▼
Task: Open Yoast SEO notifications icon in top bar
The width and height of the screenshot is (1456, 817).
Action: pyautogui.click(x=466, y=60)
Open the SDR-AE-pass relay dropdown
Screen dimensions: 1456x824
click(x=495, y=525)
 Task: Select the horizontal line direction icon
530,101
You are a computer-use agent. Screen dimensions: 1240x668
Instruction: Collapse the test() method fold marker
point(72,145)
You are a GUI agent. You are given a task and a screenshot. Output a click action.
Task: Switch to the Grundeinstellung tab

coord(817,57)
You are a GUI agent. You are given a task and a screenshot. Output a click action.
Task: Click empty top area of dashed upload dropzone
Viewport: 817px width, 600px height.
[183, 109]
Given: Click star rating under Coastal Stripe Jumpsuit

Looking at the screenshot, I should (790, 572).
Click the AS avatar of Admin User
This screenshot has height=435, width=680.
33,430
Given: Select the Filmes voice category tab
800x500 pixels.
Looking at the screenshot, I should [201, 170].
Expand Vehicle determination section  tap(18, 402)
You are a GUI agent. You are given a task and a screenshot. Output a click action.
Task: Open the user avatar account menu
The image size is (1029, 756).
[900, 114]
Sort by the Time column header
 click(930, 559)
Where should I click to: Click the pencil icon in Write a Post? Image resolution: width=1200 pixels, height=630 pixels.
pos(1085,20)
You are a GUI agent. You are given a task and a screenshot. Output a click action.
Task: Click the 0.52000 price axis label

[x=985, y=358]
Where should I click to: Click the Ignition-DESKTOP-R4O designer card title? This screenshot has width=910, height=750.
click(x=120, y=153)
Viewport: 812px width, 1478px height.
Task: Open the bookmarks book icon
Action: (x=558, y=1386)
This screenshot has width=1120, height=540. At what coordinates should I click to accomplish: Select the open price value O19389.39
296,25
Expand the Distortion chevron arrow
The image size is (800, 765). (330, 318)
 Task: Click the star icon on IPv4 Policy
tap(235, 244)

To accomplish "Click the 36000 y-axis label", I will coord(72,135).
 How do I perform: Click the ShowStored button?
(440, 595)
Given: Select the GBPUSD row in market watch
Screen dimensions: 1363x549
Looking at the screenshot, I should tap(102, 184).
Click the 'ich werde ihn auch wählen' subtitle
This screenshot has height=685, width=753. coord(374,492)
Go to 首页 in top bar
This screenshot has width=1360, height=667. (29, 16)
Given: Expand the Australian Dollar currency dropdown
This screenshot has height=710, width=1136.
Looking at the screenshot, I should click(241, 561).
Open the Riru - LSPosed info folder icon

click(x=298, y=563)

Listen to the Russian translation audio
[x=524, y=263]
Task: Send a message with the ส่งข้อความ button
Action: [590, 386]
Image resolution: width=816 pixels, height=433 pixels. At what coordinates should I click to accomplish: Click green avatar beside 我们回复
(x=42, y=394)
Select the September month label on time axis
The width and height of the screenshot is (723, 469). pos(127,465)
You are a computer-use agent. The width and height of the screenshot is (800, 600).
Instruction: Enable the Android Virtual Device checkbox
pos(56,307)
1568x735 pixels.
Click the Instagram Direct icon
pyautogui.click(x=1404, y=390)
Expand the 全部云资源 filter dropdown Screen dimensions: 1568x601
▲
_What is being asked:_ Above are the records. Copy the lines beginning at the one that has "Expand Vehicle determination" and ending with the one that has "Given: Expand the", unchanged.

_Answer section:_
Expand Vehicle determination section  tap(18, 402)
You are a GUI agent. You are given a task and a screenshot. Output a click action.
Task: Open the user avatar account menu
The image size is (1029, 756).
[900, 114]
Sort by the Time column header
 click(930, 559)
Where should I click to: Click the pencil icon in Write a Post? Image resolution: width=1200 pixels, height=630 pixels.
pos(1085,20)
You are a GUI agent. You are given a task and a screenshot. Output a click action.
Task: Click the 0.52000 price axis label

[x=985, y=358]
Where should I click to: Click the Ignition-DESKTOP-R4O designer card title? This screenshot has width=910, height=750.
click(x=120, y=153)
Viewport: 812px width, 1478px height.
Task: Open the bookmarks book icon
Action: (x=558, y=1386)
This screenshot has width=1120, height=540. At what coordinates should I click to accomplish: Select the open price value O19389.39
296,25
Expand the Distortion chevron arrow
The image size is (800, 765). (330, 318)
 Task: Click the star icon on IPv4 Policy
tap(235, 244)

To accomplish "Click the 36000 y-axis label", I will coord(72,135).
 How do I perform: Click the ShowStored button?
(440, 595)
Given: Select the GBPUSD row in market watch
Screen dimensions: 1363x549
Looking at the screenshot, I should tap(102, 184).
Click the 'ich werde ihn auch wählen' subtitle
This screenshot has height=685, width=753. coord(374,492)
Go to 首页 in top bar
This screenshot has width=1360, height=667. (29, 16)
Given: Expand the Australian Dollar currency dropdown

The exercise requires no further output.